Scope
Deadline Date: 31 December 2026
The growing complexity of modern metallurgical processes, encompassing everything from pyrometallurgical and hydrometallurgical extraction to advanced alloy design and thermomechanical processing, demands a paradigm shift beyond traditional empirical and numerical methods. Challenges persist in handling multiphase flow, multi-physics coupling, non-equilibrium phenomena, microstructural evolution across scales, and plant-wide real-time optimization—areas where artificial intelligence (AI) offer transformative potential.

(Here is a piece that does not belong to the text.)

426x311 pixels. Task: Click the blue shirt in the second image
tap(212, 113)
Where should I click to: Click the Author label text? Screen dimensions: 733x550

This Special Issue seeks to compile pioneering research at simulation and modelling, and also the intersection of AI, simulation, and metallurgical engineering, addressing critical gaps between algorithmic advancements and their practical application in the metals industry. We highlight computational strategies where AI augments, accelerates, or replaces conventional methods to achieve:
Key Focus Areas:
1. Modelling and Optimization of Metallurgical Process
2. Hybrid Numerical-AI Frameworks
3. Industrial Applications and Digital Twins
4. Fundamental Advances and Data-Driven Discovery
This issue aims to establish best practices for integrating AI into the metallurgical engineering workflow while critically examining its limitations (e.g., data quality and scarcity, model interpretability, overfitting risks, and industrial scalability). Contributions should demonstrate rigorous validation against experimental results or high-fidelity numerical benchmarks, showcasing tangible advancements in the field of simulation and modeling for metallurgical engineering.